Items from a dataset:
________________

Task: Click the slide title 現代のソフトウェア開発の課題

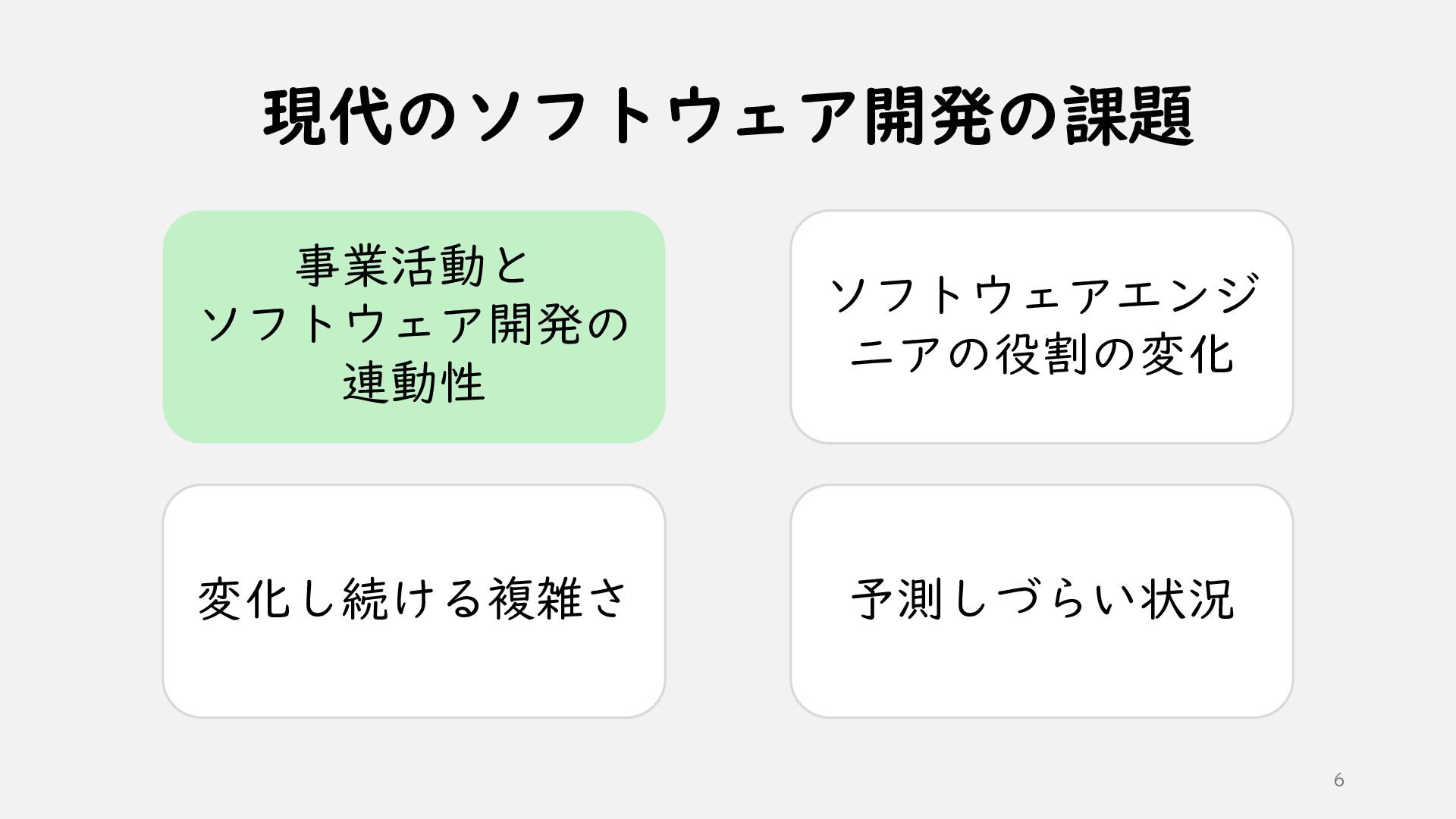Action: (x=728, y=116)
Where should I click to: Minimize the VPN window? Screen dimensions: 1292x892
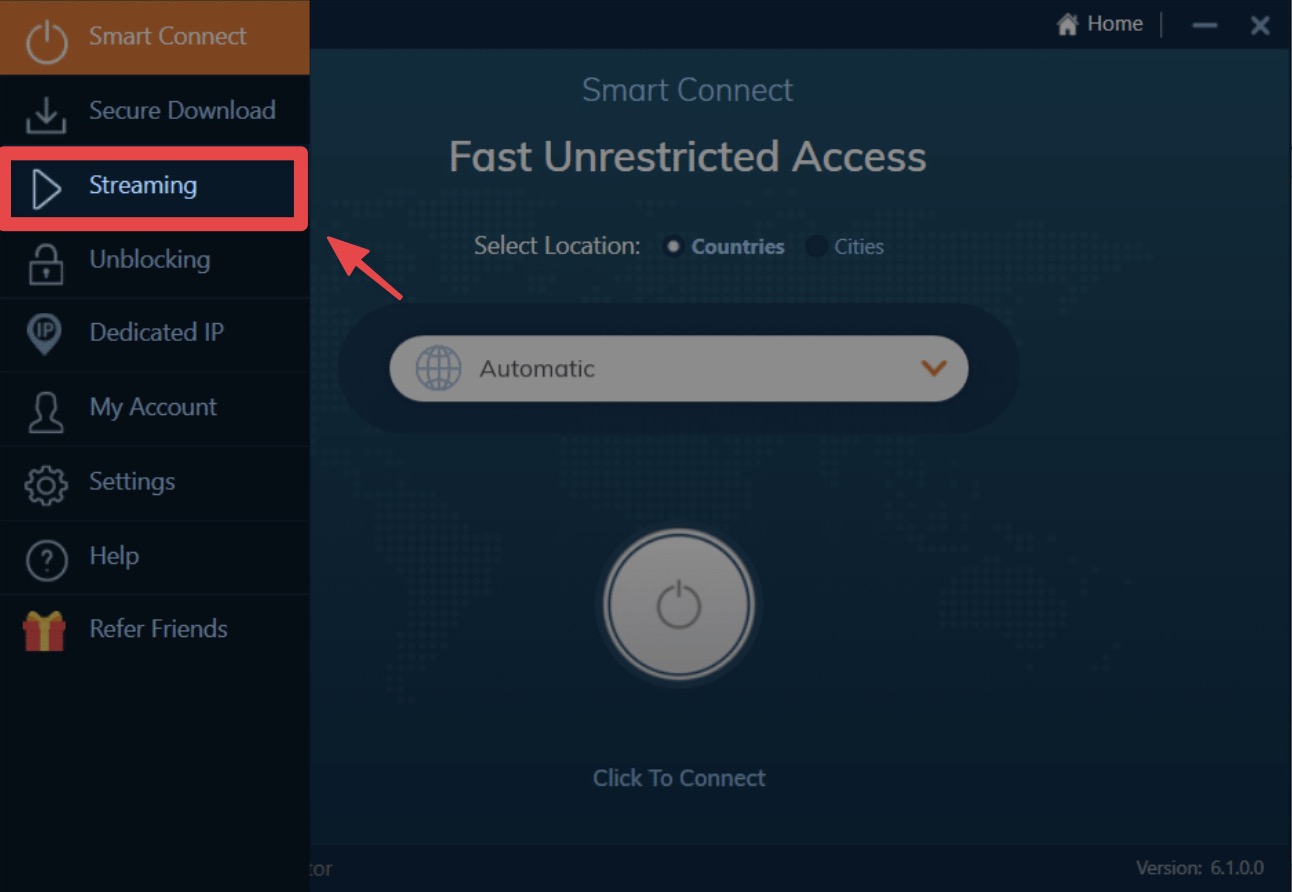point(1205,26)

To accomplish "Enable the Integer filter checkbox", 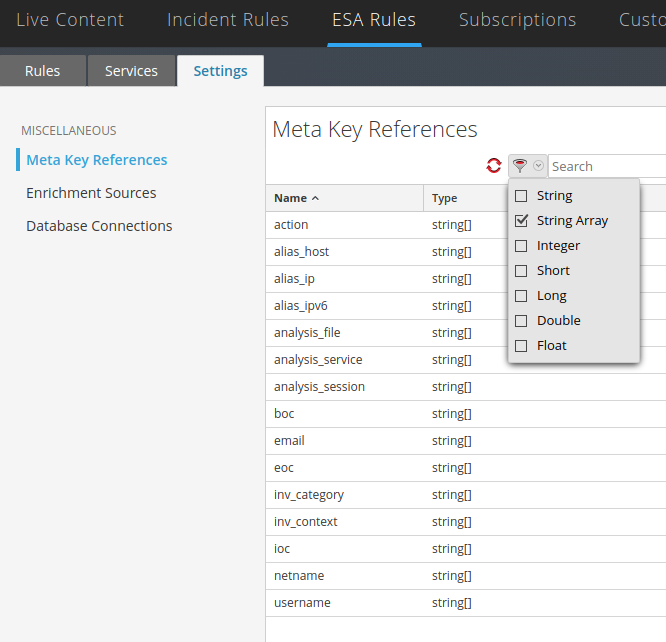I will 521,246.
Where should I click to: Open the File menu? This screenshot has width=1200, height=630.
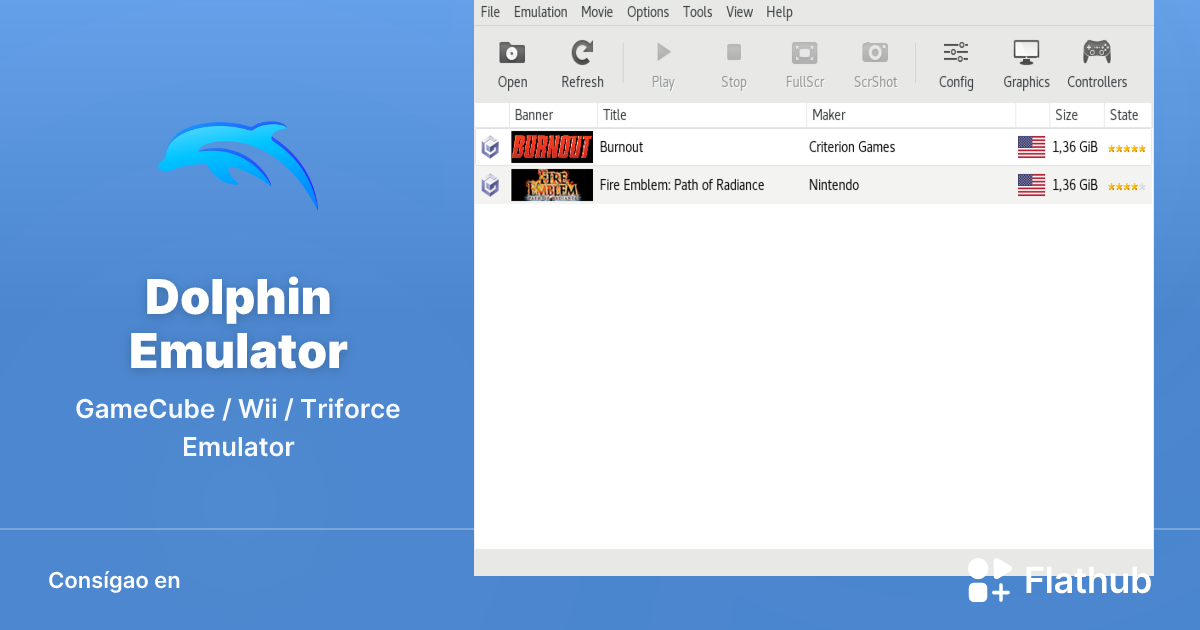pos(490,12)

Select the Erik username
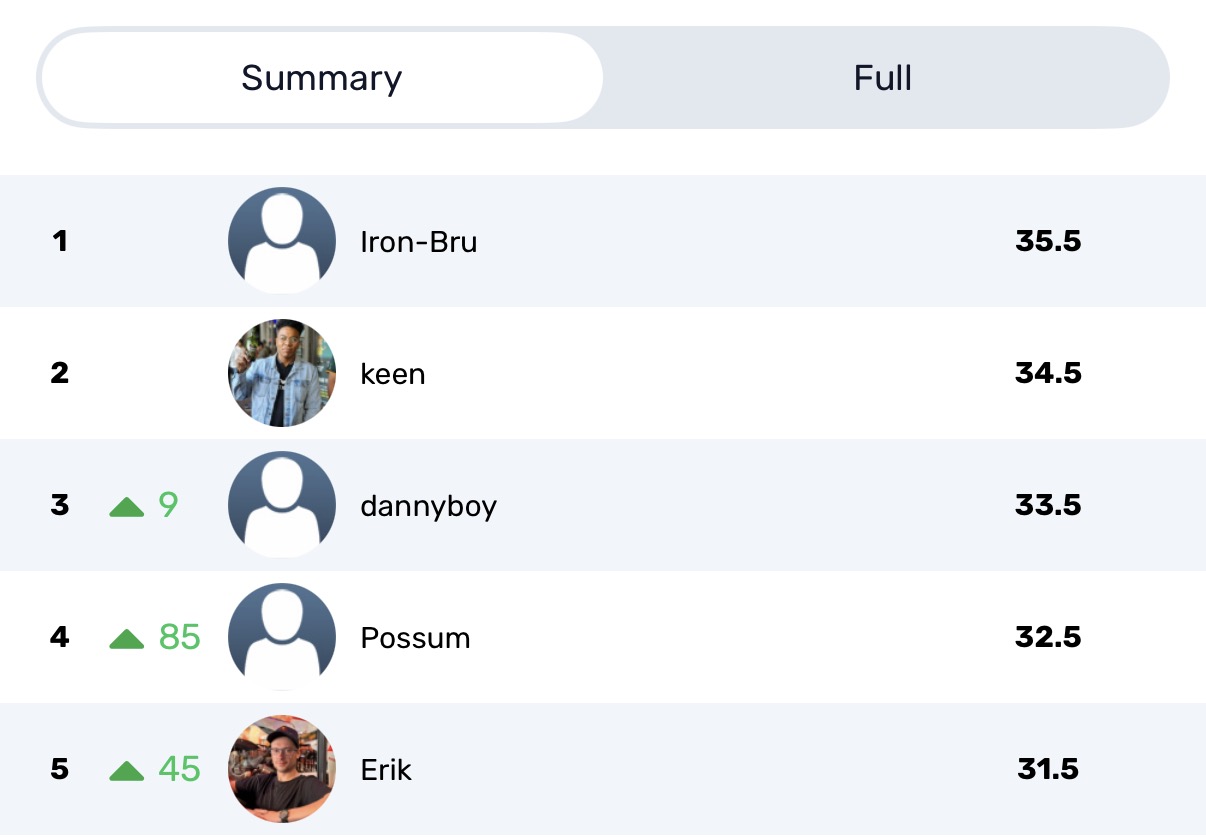tap(386, 770)
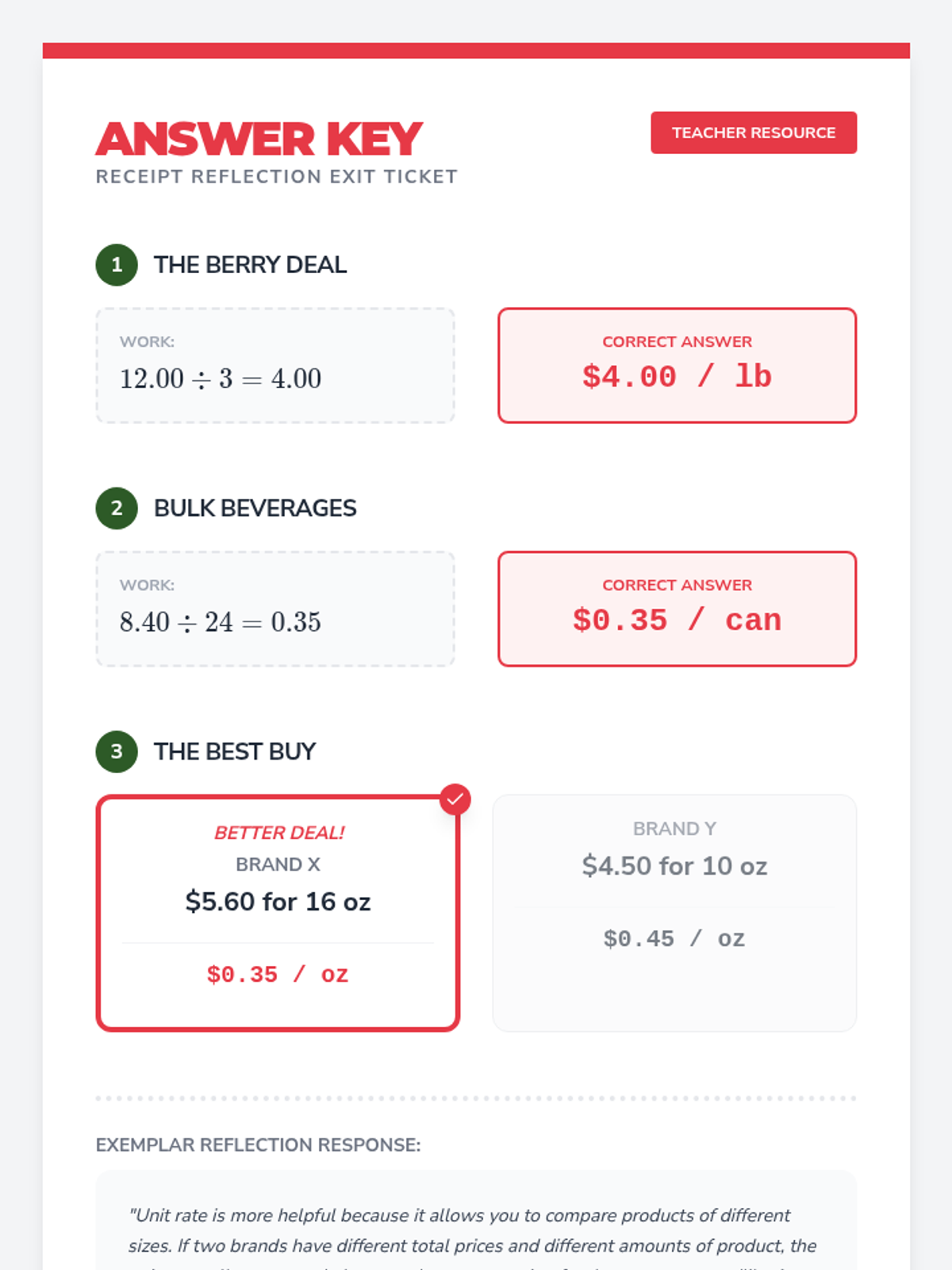952x1270 pixels.
Task: Click the red checkmark on Brand X
Action: tap(455, 799)
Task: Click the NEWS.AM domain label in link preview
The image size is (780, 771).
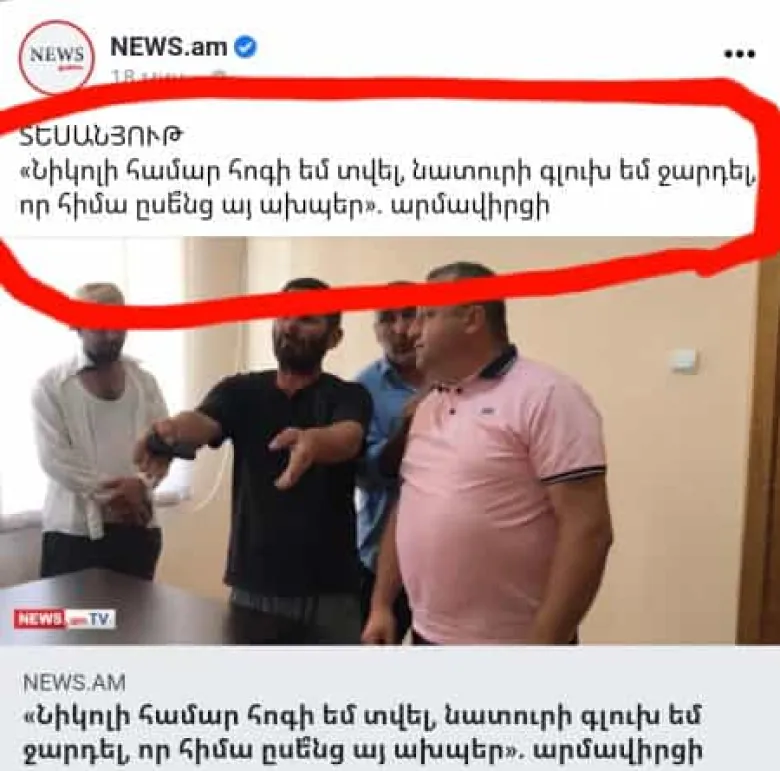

________________

### Requirement
Needed here is only the span from the line with "Task: Click the NEWS.AM" through the last line of the entries, copied exactly with both ends and without pictures.

### Response area
Task: Click the NEWS.AM domain label in link preview
The image size is (780, 771).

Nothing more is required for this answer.